━━ Input records ━━
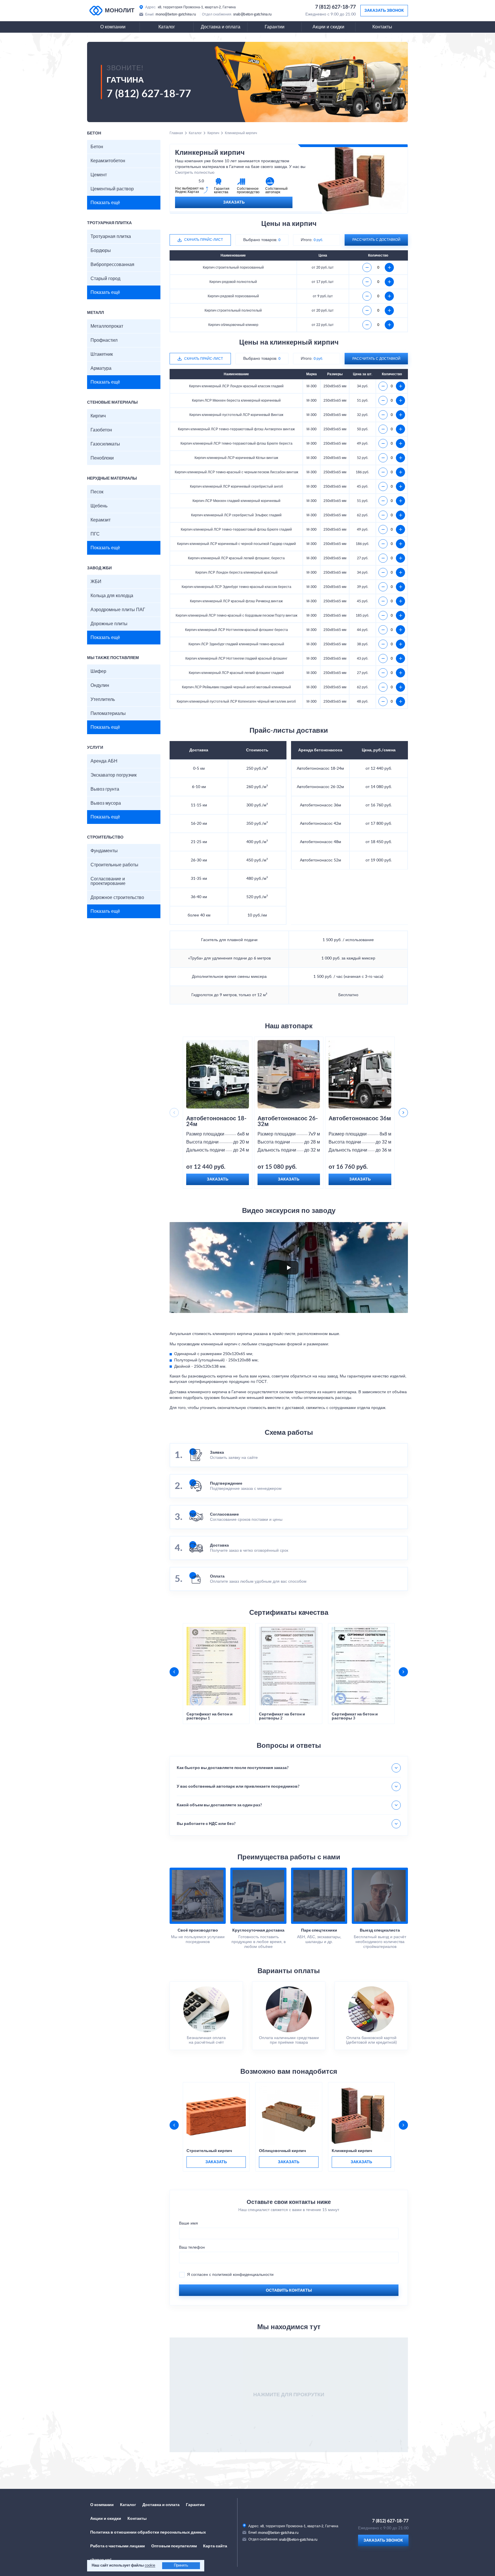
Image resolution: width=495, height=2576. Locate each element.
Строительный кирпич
━━━
━━ Input records ━━
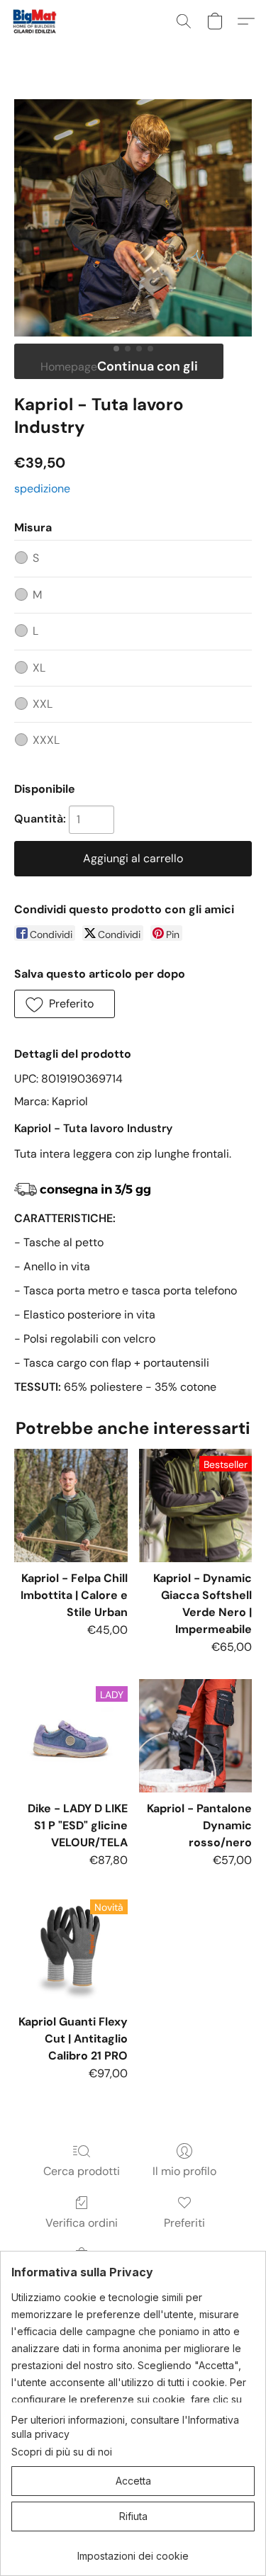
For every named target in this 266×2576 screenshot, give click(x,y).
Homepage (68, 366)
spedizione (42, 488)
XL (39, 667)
━━━
* **Required action**
In the entries above, find the line holding "Image resolution: width=495, height=2576." and the line holding "Строительный кирпич", then retype exactly those two lines and every line between them, and nothing else.

* **Answer to the exercise**
Image resolution: width=495, height=2576. Locate each element.
Строительный кирпич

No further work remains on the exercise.